* _WORK ITEM_: Each line below must be transcribed with no word changed.

***** DATASET EXTRACT

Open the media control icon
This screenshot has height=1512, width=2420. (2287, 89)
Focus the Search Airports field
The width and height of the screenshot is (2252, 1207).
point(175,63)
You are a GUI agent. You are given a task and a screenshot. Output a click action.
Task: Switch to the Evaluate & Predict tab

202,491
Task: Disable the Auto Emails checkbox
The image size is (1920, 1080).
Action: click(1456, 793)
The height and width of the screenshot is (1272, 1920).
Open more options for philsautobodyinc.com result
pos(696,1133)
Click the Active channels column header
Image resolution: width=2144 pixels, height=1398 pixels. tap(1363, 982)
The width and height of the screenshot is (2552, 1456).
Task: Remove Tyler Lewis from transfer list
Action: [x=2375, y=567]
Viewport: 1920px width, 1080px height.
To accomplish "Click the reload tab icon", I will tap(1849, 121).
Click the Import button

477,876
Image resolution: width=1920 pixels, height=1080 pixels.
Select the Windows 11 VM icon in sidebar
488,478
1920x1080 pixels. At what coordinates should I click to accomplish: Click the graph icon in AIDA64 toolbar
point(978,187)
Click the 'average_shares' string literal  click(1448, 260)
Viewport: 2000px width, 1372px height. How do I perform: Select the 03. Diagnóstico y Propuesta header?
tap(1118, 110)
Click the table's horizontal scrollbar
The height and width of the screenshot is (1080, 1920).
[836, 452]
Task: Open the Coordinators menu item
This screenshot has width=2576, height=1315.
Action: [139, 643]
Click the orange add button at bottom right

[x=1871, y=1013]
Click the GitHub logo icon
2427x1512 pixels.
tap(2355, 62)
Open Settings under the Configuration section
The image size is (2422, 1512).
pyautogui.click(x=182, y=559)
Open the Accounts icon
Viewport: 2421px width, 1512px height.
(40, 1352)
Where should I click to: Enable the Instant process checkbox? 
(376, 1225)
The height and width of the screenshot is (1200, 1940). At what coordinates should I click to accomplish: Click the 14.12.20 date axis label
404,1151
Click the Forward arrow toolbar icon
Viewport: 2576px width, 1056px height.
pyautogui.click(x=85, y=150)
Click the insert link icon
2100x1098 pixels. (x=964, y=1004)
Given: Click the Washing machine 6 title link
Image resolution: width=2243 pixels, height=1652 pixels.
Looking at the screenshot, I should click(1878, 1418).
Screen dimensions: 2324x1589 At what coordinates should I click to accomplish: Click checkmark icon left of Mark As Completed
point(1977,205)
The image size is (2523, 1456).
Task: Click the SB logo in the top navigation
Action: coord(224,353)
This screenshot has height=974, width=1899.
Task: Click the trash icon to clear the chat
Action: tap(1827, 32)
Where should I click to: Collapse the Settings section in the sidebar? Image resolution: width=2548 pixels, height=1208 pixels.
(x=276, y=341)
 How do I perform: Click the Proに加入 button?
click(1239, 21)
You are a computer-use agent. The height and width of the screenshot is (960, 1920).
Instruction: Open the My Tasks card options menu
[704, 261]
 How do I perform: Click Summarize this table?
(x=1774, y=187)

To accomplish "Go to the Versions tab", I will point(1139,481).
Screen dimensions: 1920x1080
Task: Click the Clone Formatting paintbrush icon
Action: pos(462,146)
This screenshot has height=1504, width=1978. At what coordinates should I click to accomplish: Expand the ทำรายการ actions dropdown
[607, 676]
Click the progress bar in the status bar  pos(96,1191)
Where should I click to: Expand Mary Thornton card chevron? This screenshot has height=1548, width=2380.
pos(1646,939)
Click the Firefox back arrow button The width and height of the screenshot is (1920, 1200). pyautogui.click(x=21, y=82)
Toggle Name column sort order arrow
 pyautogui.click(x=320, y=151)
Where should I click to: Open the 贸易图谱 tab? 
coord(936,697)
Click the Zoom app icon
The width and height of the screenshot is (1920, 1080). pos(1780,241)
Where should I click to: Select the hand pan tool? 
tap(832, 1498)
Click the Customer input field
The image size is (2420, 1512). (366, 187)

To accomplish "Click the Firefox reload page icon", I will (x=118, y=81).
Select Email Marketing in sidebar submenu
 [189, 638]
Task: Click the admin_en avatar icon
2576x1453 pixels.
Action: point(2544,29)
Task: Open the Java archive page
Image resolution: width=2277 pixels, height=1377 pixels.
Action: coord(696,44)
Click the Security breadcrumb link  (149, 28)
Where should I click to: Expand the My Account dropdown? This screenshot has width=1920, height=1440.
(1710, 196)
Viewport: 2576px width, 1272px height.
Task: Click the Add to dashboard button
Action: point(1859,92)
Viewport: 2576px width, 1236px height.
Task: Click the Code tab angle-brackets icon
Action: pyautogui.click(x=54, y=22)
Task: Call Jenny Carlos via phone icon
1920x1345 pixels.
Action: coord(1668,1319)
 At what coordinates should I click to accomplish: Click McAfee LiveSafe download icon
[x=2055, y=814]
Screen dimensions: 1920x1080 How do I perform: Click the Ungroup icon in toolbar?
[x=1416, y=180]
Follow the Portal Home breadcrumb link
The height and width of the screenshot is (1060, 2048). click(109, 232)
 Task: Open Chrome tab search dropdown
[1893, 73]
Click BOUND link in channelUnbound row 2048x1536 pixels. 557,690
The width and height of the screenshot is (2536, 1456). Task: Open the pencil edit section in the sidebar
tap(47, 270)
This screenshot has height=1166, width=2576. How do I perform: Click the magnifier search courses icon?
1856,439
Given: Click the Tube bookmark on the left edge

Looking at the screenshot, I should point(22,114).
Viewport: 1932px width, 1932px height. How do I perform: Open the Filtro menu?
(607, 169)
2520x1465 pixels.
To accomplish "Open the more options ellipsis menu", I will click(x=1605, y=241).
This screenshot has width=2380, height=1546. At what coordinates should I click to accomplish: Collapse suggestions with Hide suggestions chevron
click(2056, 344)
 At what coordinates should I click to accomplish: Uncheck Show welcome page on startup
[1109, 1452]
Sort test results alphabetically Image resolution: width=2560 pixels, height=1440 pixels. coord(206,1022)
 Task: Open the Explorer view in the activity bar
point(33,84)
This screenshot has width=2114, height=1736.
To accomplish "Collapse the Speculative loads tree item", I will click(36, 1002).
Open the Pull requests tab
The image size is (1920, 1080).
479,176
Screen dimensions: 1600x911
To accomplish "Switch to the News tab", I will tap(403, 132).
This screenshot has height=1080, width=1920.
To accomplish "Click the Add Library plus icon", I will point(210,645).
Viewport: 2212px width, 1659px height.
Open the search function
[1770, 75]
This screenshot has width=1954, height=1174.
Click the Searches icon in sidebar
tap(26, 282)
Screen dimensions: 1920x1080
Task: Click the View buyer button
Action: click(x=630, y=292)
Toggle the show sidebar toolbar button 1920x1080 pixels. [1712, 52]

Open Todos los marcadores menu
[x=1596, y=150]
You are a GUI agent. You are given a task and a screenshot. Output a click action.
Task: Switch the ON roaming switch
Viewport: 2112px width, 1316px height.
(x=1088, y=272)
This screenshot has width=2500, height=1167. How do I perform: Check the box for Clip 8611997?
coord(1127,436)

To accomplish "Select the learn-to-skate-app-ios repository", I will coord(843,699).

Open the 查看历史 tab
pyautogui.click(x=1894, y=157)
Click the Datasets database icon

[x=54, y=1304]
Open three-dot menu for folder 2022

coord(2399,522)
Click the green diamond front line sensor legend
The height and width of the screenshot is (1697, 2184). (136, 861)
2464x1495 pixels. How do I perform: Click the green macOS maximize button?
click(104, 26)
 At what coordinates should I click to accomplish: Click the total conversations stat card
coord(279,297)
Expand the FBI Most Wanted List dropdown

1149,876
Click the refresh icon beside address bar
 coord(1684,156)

**********

* _ANSWER BOX_:
Open the media control icon
This screenshot has height=1512, width=2420. (2287, 89)
Focus the Search Airports field
The width and height of the screenshot is (2252, 1207).
point(175,63)
You are a GUI agent. You are given a task and a screenshot. Output a click action.
Task: Switch to the Evaluate & Predict tab

202,491
Task: Disable the Auto Emails checkbox
The image size is (1920, 1080).
Action: click(1456, 793)
The height and width of the screenshot is (1272, 1920).
Open more options for philsautobodyinc.com result
pos(696,1133)
Click the Active channels column header
Image resolution: width=2144 pixels, height=1398 pixels. tap(1363, 982)
The width and height of the screenshot is (2552, 1456).
Task: Remove Tyler Lewis from transfer list
Action: [x=2375, y=567]
Viewport: 1920px width, 1080px height.
To accomplish "Click the reload tab icon", I will tap(1849, 121).
Click the Import button

477,876
Image resolution: width=1920 pixels, height=1080 pixels.
Select the Windows 11 VM icon in sidebar
488,478
1920x1080 pixels. At what coordinates should I click to accomplish: Click the graph icon in AIDA64 toolbar
point(978,187)
Click the 'average_shares' string literal  click(1448, 260)
Viewport: 2000px width, 1372px height. How do I perform: Select the 03. Diagnóstico y Propuesta header?
tap(1118, 110)
Click the table's horizontal scrollbar
The height and width of the screenshot is (1080, 1920).
[836, 452]
Task: Open the Coordinators menu item
This screenshot has width=2576, height=1315.
Action: [139, 643]
Click the orange add button at bottom right

[x=1871, y=1013]
Click the GitHub logo icon
2427x1512 pixels.
tap(2355, 62)
Open Settings under the Configuration section
The image size is (2422, 1512).
pyautogui.click(x=182, y=559)
Open the Accounts icon
Viewport: 2421px width, 1512px height.
(40, 1352)
Where should I click to: Enable the Instant process checkbox? 
(376, 1225)
The height and width of the screenshot is (1200, 1940). At what coordinates should I click to accomplish: Click the 14.12.20 date axis label
404,1151
Click the Forward arrow toolbar icon
Viewport: 2576px width, 1056px height.
pyautogui.click(x=85, y=150)
Click the insert link icon
2100x1098 pixels. (x=964, y=1004)
Given: Click the Washing machine 6 title link
Image resolution: width=2243 pixels, height=1652 pixels.
Looking at the screenshot, I should click(1878, 1418).
Screen dimensions: 2324x1589 At what coordinates should I click to accomplish: Click checkmark icon left of Mark As Completed
point(1977,205)
The image size is (2523, 1456).
Task: Click the SB logo in the top navigation
Action: coord(224,353)
This screenshot has height=974, width=1899.
Task: Click the trash icon to clear the chat
Action: tap(1827, 32)
Where should I click to: Collapse the Settings section in the sidebar? Image resolution: width=2548 pixels, height=1208 pixels.
(x=276, y=341)
 How do I perform: Click the Proに加入 button?
click(1239, 21)
You are a computer-use agent. The height and width of the screenshot is (960, 1920).
Instruction: Open the My Tasks card options menu
[704, 261]
 How do I perform: Click Summarize this table?
(x=1774, y=187)

To accomplish "Go to the Versions tab", I will point(1139,481).
Screen dimensions: 1920x1080
Task: Click the Clone Formatting paintbrush icon
Action: pos(462,146)
This screenshot has height=1504, width=1978. At what coordinates should I click to accomplish: Expand the ทำรายการ actions dropdown
[607, 676]
Click the progress bar in the status bar  pos(96,1191)
Where should I click to: Expand Mary Thornton card chevron? This screenshot has height=1548, width=2380.
pos(1646,939)
Click the Firefox back arrow button The width and height of the screenshot is (1920, 1200). pyautogui.click(x=21, y=82)
Toggle Name column sort order arrow
 pyautogui.click(x=320, y=151)
Where should I click to: Open the 贸易图谱 tab? 
coord(936,697)
Click the Zoom app icon
The width and height of the screenshot is (1920, 1080). pos(1780,241)
Where should I click to: Select the hand pan tool? 
tap(832, 1498)
Click the Customer input field
The image size is (2420, 1512). (366, 187)

To accomplish "Click the Firefox reload page icon", I will (x=118, y=81).
Select Email Marketing in sidebar submenu
 [189, 638]
Task: Click the admin_en avatar icon
2576x1453 pixels.
Action: point(2544,29)
Task: Open the Java archive page
Image resolution: width=2277 pixels, height=1377 pixels.
Action: coord(696,44)
Click the Security breadcrumb link  (149, 28)
Where should I click to: Expand the My Account dropdown? This screenshot has width=1920, height=1440.
(1710, 196)
Viewport: 2576px width, 1272px height.
Task: Click the Add to dashboard button
Action: point(1859,92)
Viewport: 2576px width, 1236px height.
Task: Click the Code tab angle-brackets icon
Action: pyautogui.click(x=54, y=22)
Task: Call Jenny Carlos via phone icon
1920x1345 pixels.
Action: coord(1668,1319)
 At what coordinates should I click to accomplish: Click McAfee LiveSafe download icon
[x=2055, y=814]
Screen dimensions: 1920x1080 How do I perform: Click the Ungroup icon in toolbar?
[x=1416, y=180]
Follow the Portal Home breadcrumb link
The height and width of the screenshot is (1060, 2048). click(109, 232)
 Task: Open Chrome tab search dropdown
[1893, 73]
Click BOUND link in channelUnbound row 2048x1536 pixels. 557,690
The width and height of the screenshot is (2536, 1456). Task: Open the pencil edit section in the sidebar
tap(47, 270)
This screenshot has height=1166, width=2576. How do I perform: Click the magnifier search courses icon?
1856,439
Given: Click the Tube bookmark on the left edge

Looking at the screenshot, I should point(22,114).
Viewport: 1932px width, 1932px height. How do I perform: Open the Filtro menu?
(607, 169)
2520x1465 pixels.
To accomplish "Open the more options ellipsis menu", I will click(x=1605, y=241).
This screenshot has width=2380, height=1546. At what coordinates should I click to accomplish: Collapse suggestions with Hide suggestions chevron
click(2056, 344)
 At what coordinates should I click to accomplish: Uncheck Show welcome page on startup
[1109, 1452]
Sort test results alphabetically Image resolution: width=2560 pixels, height=1440 pixels. coord(206,1022)
 Task: Open the Explorer view in the activity bar
point(33,84)
This screenshot has width=2114, height=1736.
To accomplish "Collapse the Speculative loads tree item", I will click(36, 1002).
Open the Pull requests tab
The image size is (1920, 1080).
479,176
Screen dimensions: 1600x911
To accomplish "Switch to the News tab", I will tap(403, 132).
This screenshot has height=1080, width=1920.
To accomplish "Click the Add Library plus icon", I will point(210,645).
Viewport: 2212px width, 1659px height.
Open the search function
[1770, 75]
This screenshot has width=1954, height=1174.
Click the Searches icon in sidebar
tap(26, 282)
Screen dimensions: 1920x1080
Task: Click the View buyer button
Action: click(x=630, y=292)
Toggle the show sidebar toolbar button 1920x1080 pixels. [1712, 52]

Open Todos los marcadores menu
[x=1596, y=150]
You are a GUI agent. You are given a task and a screenshot. Output a click action.
Task: Switch the ON roaming switch
Viewport: 2112px width, 1316px height.
(x=1088, y=272)
This screenshot has width=2500, height=1167. How do I perform: Check the box for Clip 8611997?
coord(1127,436)

To accomplish "Select the learn-to-skate-app-ios repository", I will coord(843,699).

Open the 查看历史 tab
pyautogui.click(x=1894, y=157)
Click the Datasets database icon

[x=54, y=1304]
Open three-dot menu for folder 2022

coord(2399,522)
Click the green diamond front line sensor legend
The height and width of the screenshot is (1697, 2184). (136, 861)
2464x1495 pixels. How do I perform: Click the green macOS maximize button?
click(104, 26)
 At what coordinates should I click to accomplish: Click the total conversations stat card
coord(279,297)
Expand the FBI Most Wanted List dropdown

1149,876
Click the refresh icon beside address bar
 coord(1684,156)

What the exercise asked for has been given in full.